# 7.3.3 Worst Case Input

A procedure may have different running times for inputs of the same size.

For example, consider this procedure that takes a List as input and outputs the first positive number in the list:

(define (list-first-pos p)
(if (null? p) (error "No positive element found")
(if (> (car p) 0) (car p) (list-first-pos (cdr p)))))

If the first element in the input list is positive, evaluating the application of list-first-pos requires very little work. It is not necessary to consider any other elements in the list if the first element is positive. On the other hand, if none of the elements are positive, the procedure needs to test each element in the list until it reaches the end of the list (where the base case reports an error).

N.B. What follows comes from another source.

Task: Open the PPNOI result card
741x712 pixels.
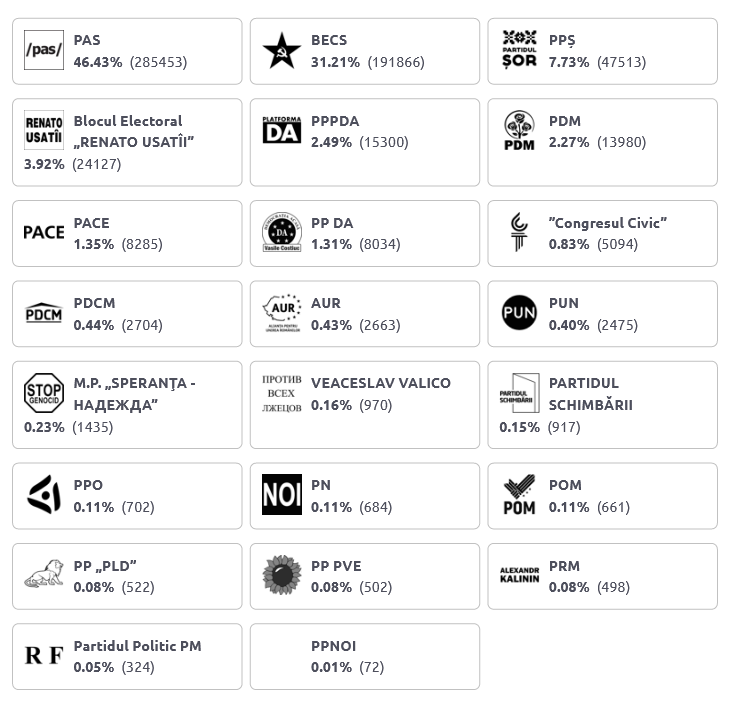Action: [365, 657]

In our analyses we usually consider the worst case input. For a given size, the worst case input is the input for which evaluating the procedure takes the most work. By focusing on the worst case input, we know the maximum running time for the procedure. Without knowing something about the possible inputs to the procedure, it is safest to be pessimistic about the input and not assume any properties that are not known (such as that the first number in the list is positive for the first-pos example).

In some cases, we also consider the average case input. Since most procedures can take infinitely many inputs, this requires understanding the distribution of possible inputs to determine an "average" input. This is often necessary when we are analyzing the running time of a procedure that uses another helper procedure. If we use the worst-case running time for the helper procedure, we will grossly overestimate the running time of the main procedure. Instead, since we know how the main procedure uses the helper procedure, we can more precisely estimate the actual running time by considering the actual inputs. We see an example of this in the analysis of how the + procedure is used by list-length in Section 7.4.2.